Let's instruct system to start npppd at boot time by typing below command as root:

rcctl enable npppd

After reboot, which will apply our changes to sysctl.conf and start npppd, we need to make sure to allow tcp port 1723 and gre protocol on firewalls between server and clients, otherwise clients won't be able to connect.

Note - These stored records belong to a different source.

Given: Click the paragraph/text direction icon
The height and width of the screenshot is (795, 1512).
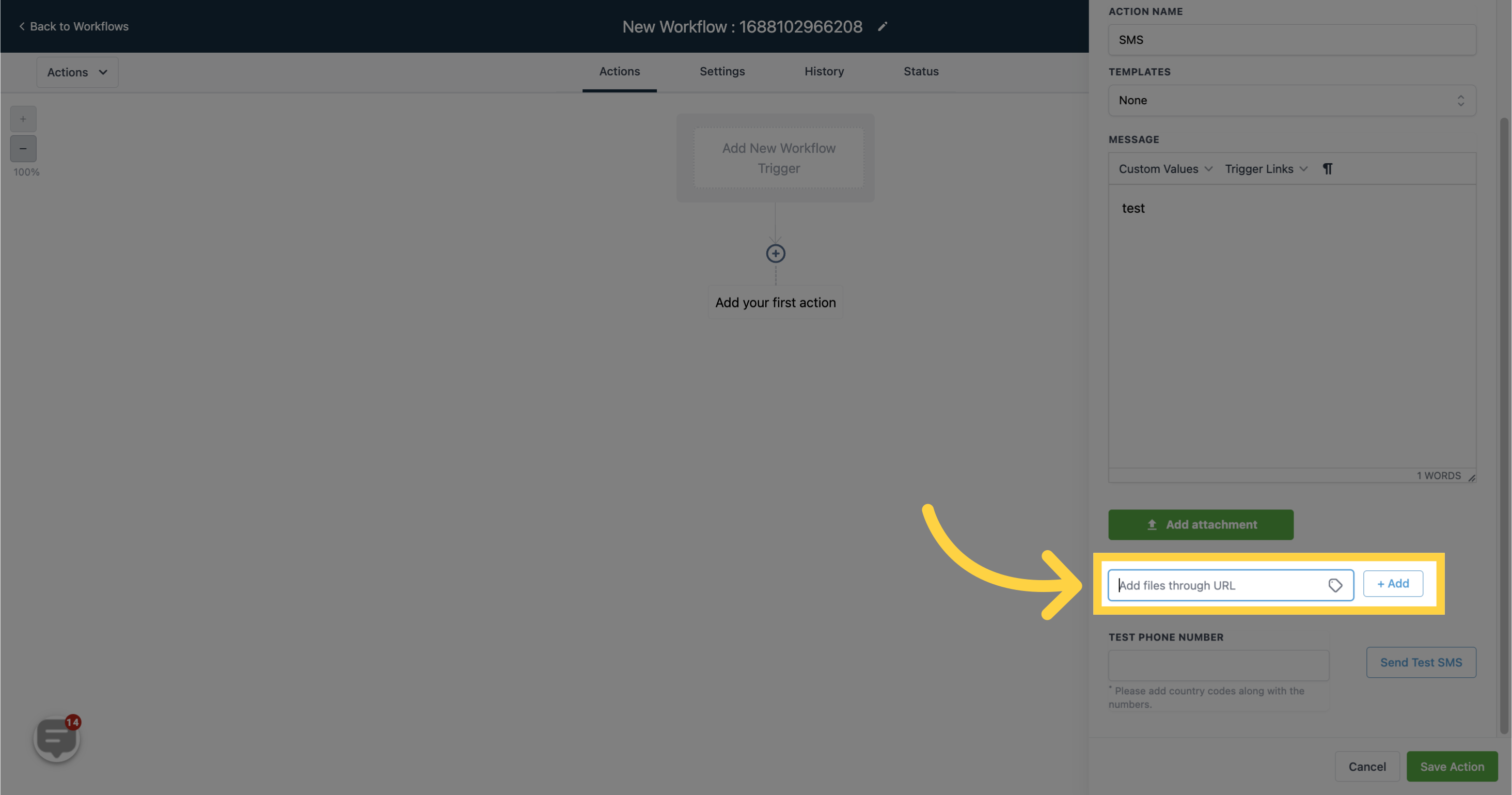Looking at the screenshot, I should (x=1328, y=168).
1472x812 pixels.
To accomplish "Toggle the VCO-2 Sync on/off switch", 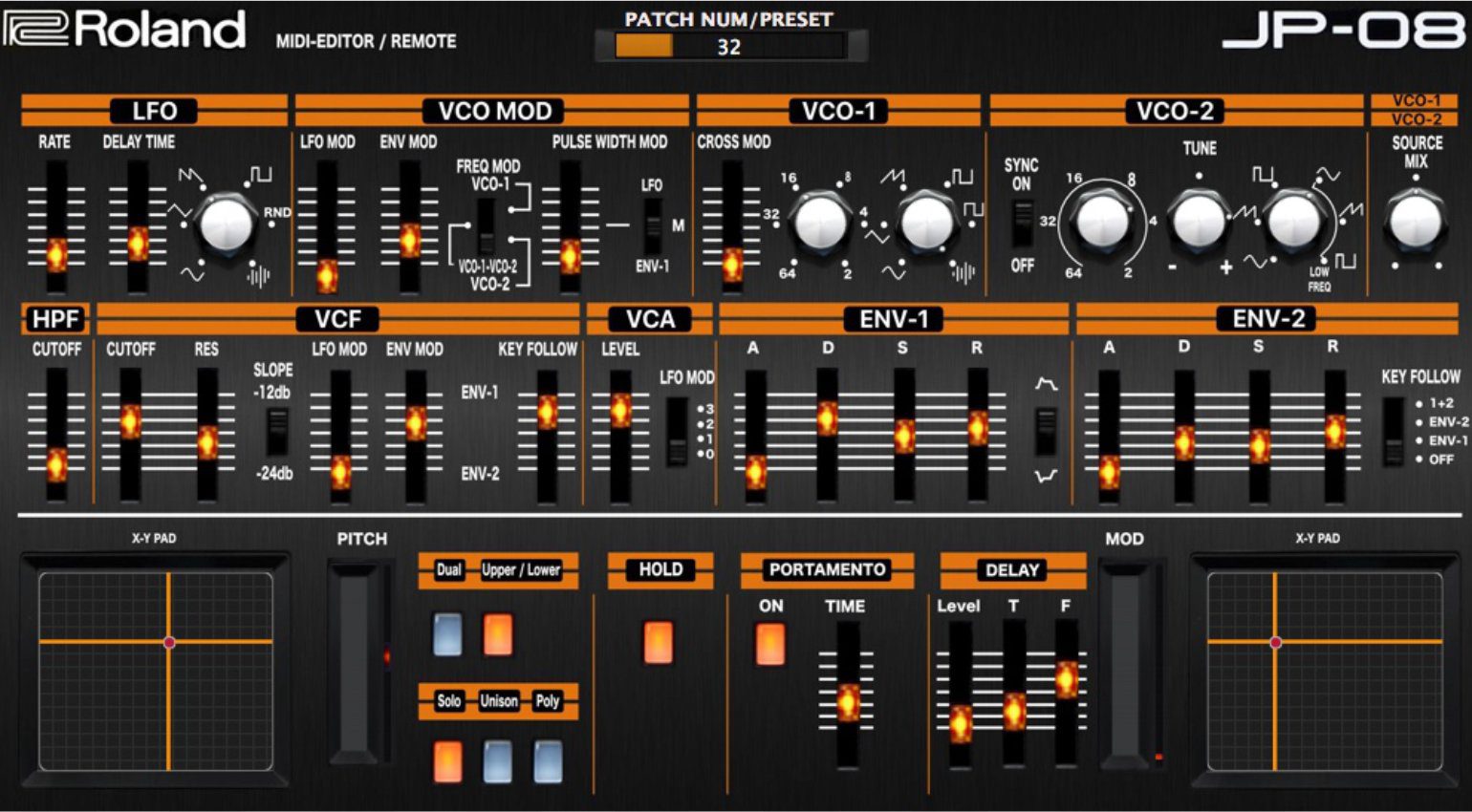I will 1022,224.
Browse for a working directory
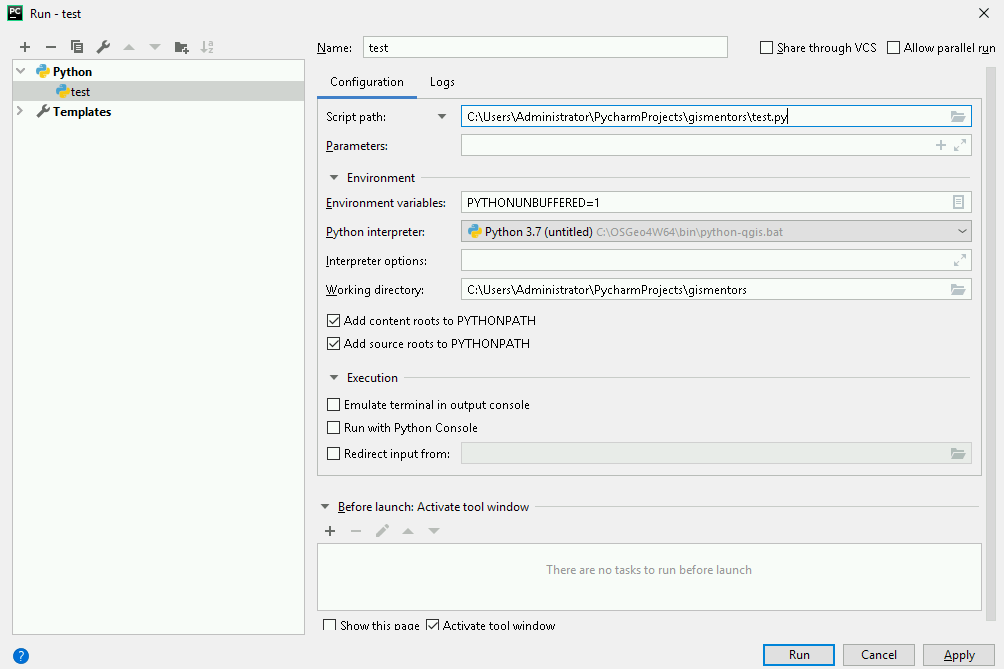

Once clients start to connect, we can check basic information about active sessions by typing below command as user:

npppctl session brief

We should get output similar to:

Ppp Id     Assigned IPv4   Username             Proto Tunnel From
---------- --------------- -------------------- ----- -------------------------
      56   192.0.2.11      john.doe             PPTP  203.0.113.127:51285
      57   192.0.2.12      jane.doe             PPTP  203.0.113.219:23946

More detailed info could be obtained by replacing brief with all:

npppctl session all

We should get output similar to:

Ppp Id = 56
          Ppp Id                  : 56
          Username                : john.doe
          Realm Name              : RADIUS
          Concentrated Interface  : pppac0
          Assigned IPv4 Address   : 192.0.2.102.11
          MRU                     : 1400
          Tunnel Protocol         : PPTP
          Tunnel From             : 203.0.113.127:51285
          Start Time              : 2013/05/10 08:30:11
          Elapsed Time            : 4383 sec (1 hour and 13 minutes)
          Input Bytes             : 5847307 (5.6 MB)
          Input Packets           : 24707
          Input Errors            : 0 (0.0%)
          Output Bytes            : 25553311 (24.4 MB)
          Output Packets          : 29461
          Output Errors           : 0 (0.0%)

If you are still using PPTP make sure to switch to more secure VPN solution as soon as possible.